1. A simple method for detecting the content of non-deuterated compounds in the deuterated drug deuterated remidevir hydrobromide based on infrared spectroscopy, characterized in that, Includes the following steps: (1) A series of deuterated remdesivir hydrobromide samples with different non-deuterated content were prepared by mixing deuterated remdesivir hydrobromide reference standard and non-deuterated reference standard; (2) Divide these samples into a calibration set and a validation set; (3) Infrared spectral data of the calibration set and the validation set were collected using an infrared spectrometer; (4) Perform spectral preprocessing on the collected infrared spectral data; the maximum-minimum normalization method is used for preprocessing in step (4); (5) Select specific infrared wavenumbers as feature variables and establish a calibration model using partial least squares regression; the infrared wavenumbers selected in step (5) are 692.3, 696.7, 716.9, 717.4, 717.9, 718.4, 718.8, 719.3, 719.8, 720.3, 720.8, 767.5, 768.0, 768.5, 769.0, 770.4, 771.9, 772.4, 772.8, 773.8, 774.8, 775.2, 794.5, 795.5, 796.0, 797.4, 797.9, 798.4, 798.9, 799.8,802.2, 802.7, 803.7, 804.2, 804.7, 806.1, 821.0, 821.5, 822.5, 823.0, 823.5,824.4, 834.1, 835.5, 836.0, 836.5, 837.4, 1068.9, 1172.5, 1173.5, 1174.0,1174.4, 1174.9, 1175.4, 1222.2, 1222.6, 1223.1, 1223.6, 1224.1, 1225.1,1226.0, 1226.5, 1227.0, 1227.5, 1228.4, 1228.9, 1229.9, 1230.8, 1231.3,1231.8, 1279.5, 1281.5, 1281.9, 1283.4, 1295.4, 1295.9, 1296.9, 1297.4,1298.3, 1299.8, 1300.3cm -1 ; (6) Validate the established calibration model using cross-validation or a validation set; (7) By importing the infrared spectrum of the sample to be tested with unknown non-deuterated content into the calibration model, the content of non-deuterated content in the sample to be tested can be calculated. The chemical structures of the aforementioned deuterated remidevir hydrobromide and its corresponding non-deuterated derivatives are shown below: 。 2. The method according to claim 1, characterized in that, The sample in step (1) is a deuterated remidevir hydrobromide sample containing 0.8% to 5.0% of non-deuterated compounds.

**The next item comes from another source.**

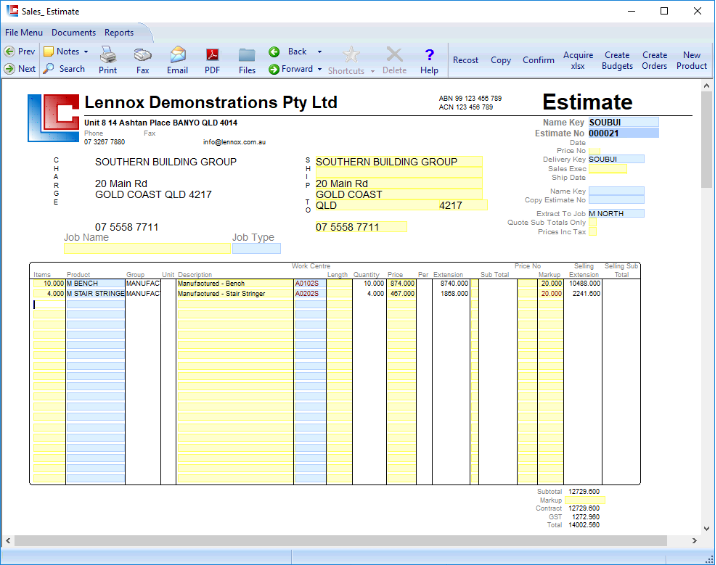Send the estimate via Fax icon
The image size is (716, 565).
pyautogui.click(x=143, y=55)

3. The method according to claim 1, characterized in that, In step (2), the samples are divided into a calibration set and a validation set in a ratio of 4:1 to 1:

1.

4. The method according to claim 3, characterized in that, In step (2), the samples are divided into a calibration set and a validation set in a 2:1 ratio.

5. The method according to claim 1, characterized in that, In step (3), the infrared spectrum acquisition mode is attenuated total internal reflection, and the infrared spectrum acquisition range is 4000~550 cm⁻¹. -1 The resolution is 4 cm. -1 The number of scans is 16 to 64.

6. The method according to claim 5, characterized in that, The number of scans was 32.